About this task:
With no line omitted, restate the records below exactly as they appear.

Excerpted data:
--------------------

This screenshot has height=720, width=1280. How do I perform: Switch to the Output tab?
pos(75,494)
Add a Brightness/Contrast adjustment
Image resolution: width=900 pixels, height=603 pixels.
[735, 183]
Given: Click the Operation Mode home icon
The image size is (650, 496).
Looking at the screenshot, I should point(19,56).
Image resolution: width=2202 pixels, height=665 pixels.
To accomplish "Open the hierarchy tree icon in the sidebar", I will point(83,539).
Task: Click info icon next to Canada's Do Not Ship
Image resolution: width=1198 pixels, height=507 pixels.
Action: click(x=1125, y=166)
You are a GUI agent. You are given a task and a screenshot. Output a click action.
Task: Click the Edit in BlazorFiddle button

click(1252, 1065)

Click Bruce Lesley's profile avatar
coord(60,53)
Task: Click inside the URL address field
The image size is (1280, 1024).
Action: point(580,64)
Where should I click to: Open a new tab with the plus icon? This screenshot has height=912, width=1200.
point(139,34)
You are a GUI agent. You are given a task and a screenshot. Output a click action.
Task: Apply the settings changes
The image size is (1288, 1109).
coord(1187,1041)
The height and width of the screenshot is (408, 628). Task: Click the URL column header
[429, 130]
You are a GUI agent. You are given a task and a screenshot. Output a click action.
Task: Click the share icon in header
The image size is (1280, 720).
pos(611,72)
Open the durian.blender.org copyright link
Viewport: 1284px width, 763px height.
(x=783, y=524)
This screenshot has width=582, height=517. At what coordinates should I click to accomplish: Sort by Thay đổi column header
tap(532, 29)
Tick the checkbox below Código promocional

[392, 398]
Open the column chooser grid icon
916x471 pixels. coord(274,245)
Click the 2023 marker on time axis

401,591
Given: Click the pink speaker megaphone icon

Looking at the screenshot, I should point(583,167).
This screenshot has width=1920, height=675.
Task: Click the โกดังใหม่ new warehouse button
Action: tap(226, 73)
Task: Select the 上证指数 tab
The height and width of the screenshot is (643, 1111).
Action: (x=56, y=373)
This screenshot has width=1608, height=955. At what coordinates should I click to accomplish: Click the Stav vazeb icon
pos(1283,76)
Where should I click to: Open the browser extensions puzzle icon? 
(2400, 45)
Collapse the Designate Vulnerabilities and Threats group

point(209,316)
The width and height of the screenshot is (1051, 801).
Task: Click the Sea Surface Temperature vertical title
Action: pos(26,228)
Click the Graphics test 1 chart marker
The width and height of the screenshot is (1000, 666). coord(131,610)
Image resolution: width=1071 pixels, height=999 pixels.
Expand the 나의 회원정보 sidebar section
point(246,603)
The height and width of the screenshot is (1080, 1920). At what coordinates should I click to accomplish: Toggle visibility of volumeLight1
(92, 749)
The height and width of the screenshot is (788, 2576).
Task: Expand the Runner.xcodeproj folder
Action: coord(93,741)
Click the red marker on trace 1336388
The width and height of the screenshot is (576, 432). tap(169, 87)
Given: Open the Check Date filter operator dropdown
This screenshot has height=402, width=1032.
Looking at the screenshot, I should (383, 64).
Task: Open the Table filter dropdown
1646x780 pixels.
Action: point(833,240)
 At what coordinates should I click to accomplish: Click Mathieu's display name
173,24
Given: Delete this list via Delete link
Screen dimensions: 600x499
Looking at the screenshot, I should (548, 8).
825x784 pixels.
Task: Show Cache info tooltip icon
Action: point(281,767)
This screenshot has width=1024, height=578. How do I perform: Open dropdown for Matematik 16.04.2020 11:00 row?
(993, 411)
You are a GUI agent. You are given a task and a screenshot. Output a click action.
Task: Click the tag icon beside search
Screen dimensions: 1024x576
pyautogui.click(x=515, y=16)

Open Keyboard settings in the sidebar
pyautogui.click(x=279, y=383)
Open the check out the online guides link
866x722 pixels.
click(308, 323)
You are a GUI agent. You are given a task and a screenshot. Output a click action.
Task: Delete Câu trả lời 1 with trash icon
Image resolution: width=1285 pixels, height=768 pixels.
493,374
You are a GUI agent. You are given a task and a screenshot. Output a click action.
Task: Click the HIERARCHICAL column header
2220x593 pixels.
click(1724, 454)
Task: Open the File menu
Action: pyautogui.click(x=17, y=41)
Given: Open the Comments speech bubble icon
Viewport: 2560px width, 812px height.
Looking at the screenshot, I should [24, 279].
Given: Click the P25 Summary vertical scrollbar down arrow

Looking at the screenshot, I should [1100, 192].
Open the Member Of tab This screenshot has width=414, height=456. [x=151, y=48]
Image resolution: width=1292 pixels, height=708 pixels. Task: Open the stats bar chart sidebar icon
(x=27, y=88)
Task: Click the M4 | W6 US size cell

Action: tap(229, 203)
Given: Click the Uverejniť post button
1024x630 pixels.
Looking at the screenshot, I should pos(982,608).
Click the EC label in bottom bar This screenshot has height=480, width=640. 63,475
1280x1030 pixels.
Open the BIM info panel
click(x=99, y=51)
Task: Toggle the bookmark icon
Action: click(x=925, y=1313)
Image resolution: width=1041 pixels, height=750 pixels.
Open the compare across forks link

--------------------

Output of the exercise:
This screenshot has height=720, width=1280. How do I perform: Switch to the Output tab?
pos(75,494)
Add a Brightness/Contrast adjustment
Image resolution: width=900 pixels, height=603 pixels.
[735, 183]
Given: Click the Operation Mode home icon
The image size is (650, 496).
Looking at the screenshot, I should point(19,56).
Image resolution: width=2202 pixels, height=665 pixels.
To accomplish "Open the hierarchy tree icon in the sidebar", I will point(83,539).
Task: Click info icon next to Canada's Do Not Ship
Image resolution: width=1198 pixels, height=507 pixels.
Action: click(x=1125, y=166)
You are a GUI agent. You are given a task and a screenshot. Output a click action.
Task: Click the Edit in BlazorFiddle button

click(1252, 1065)

Click Bruce Lesley's profile avatar
coord(60,53)
Task: Click inside the URL address field
The image size is (1280, 1024).
Action: point(580,64)
Where should I click to: Open a new tab with the plus icon? This screenshot has height=912, width=1200.
point(139,34)
You are a GUI agent. You are given a task and a screenshot. Output a click action.
Task: Apply the settings changes
The image size is (1288, 1109).
coord(1187,1041)
The height and width of the screenshot is (408, 628). Task: Click the URL column header
[429, 130]
You are a GUI agent. You are given a task and a screenshot. Output a click action.
Task: Click the share icon in header
The image size is (1280, 720).
pos(611,72)
Open the durian.blender.org copyright link
Viewport: 1284px width, 763px height.
(x=783, y=524)
This screenshot has width=582, height=517. At what coordinates should I click to accomplish: Sort by Thay đổi column header
tap(532, 29)
Tick the checkbox below Código promocional

[392, 398]
Open the column chooser grid icon
916x471 pixels. coord(274,245)
Click the 2023 marker on time axis

401,591
Given: Click the pink speaker megaphone icon

Looking at the screenshot, I should point(583,167).
This screenshot has width=1920, height=675.
Task: Click the โกดังใหม่ new warehouse button
Action: tap(226, 73)
Task: Select the 上证指数 tab
The height and width of the screenshot is (643, 1111).
Action: (x=56, y=373)
This screenshot has width=1608, height=955. At what coordinates should I click to accomplish: Click the Stav vazeb icon
pos(1283,76)
Where should I click to: Open the browser extensions puzzle icon? 
(2400, 45)
Collapse the Designate Vulnerabilities and Threats group

point(209,316)
The width and height of the screenshot is (1051, 801).
Task: Click the Sea Surface Temperature vertical title
Action: pos(26,228)
Click the Graphics test 1 chart marker
The width and height of the screenshot is (1000, 666). coord(131,610)
Image resolution: width=1071 pixels, height=999 pixels.
Expand the 나의 회원정보 sidebar section
point(246,603)
The height and width of the screenshot is (1080, 1920). At what coordinates should I click to accomplish: Toggle visibility of volumeLight1
(92, 749)
The height and width of the screenshot is (788, 2576).
Task: Expand the Runner.xcodeproj folder
Action: coord(93,741)
Click the red marker on trace 1336388
The width and height of the screenshot is (576, 432). tap(169, 87)
Given: Open the Check Date filter operator dropdown
This screenshot has height=402, width=1032.
Looking at the screenshot, I should (383, 64).
Task: Open the Table filter dropdown
1646x780 pixels.
Action: point(833,240)
 At what coordinates should I click to accomplish: Click Mathieu's display name
173,24
Given: Delete this list via Delete link
Screen dimensions: 600x499
Looking at the screenshot, I should (548, 8).
825x784 pixels.
Task: Show Cache info tooltip icon
Action: point(281,767)
This screenshot has width=1024, height=578. How do I perform: Open dropdown for Matematik 16.04.2020 11:00 row?
(993, 411)
You are a GUI agent. You are given a task and a screenshot. Output a click action.
Task: Click the tag icon beside search
Screen dimensions: 1024x576
pyautogui.click(x=515, y=16)

Open Keyboard settings in the sidebar
pyautogui.click(x=279, y=383)
Open the check out the online guides link
866x722 pixels.
click(308, 323)
You are a GUI agent. You are given a task and a screenshot. Output a click action.
Task: Delete Câu trả lời 1 with trash icon
Image resolution: width=1285 pixels, height=768 pixels.
493,374
You are a GUI agent. You are given a task and a screenshot. Output a click action.
Task: Click the HIERARCHICAL column header
2220x593 pixels.
click(1724, 454)
Task: Open the File menu
Action: pyautogui.click(x=17, y=41)
Given: Open the Comments speech bubble icon
Viewport: 2560px width, 812px height.
Looking at the screenshot, I should [24, 279].
Given: Click the P25 Summary vertical scrollbar down arrow

Looking at the screenshot, I should [1100, 192].
Open the Member Of tab This screenshot has width=414, height=456. [x=151, y=48]
Image resolution: width=1292 pixels, height=708 pixels. Task: Open the stats bar chart sidebar icon
(x=27, y=88)
Task: Click the M4 | W6 US size cell

Action: tap(229, 203)
Given: Click the Uverejniť post button
1024x630 pixels.
Looking at the screenshot, I should pos(982,608).
Click the EC label in bottom bar This screenshot has height=480, width=640. 63,475
1280x1030 pixels.
Open the BIM info panel
click(x=99, y=51)
Task: Toggle the bookmark icon
Action: click(x=925, y=1313)
Image resolution: width=1041 pixels, height=750 pixels.
Open the compare across forks link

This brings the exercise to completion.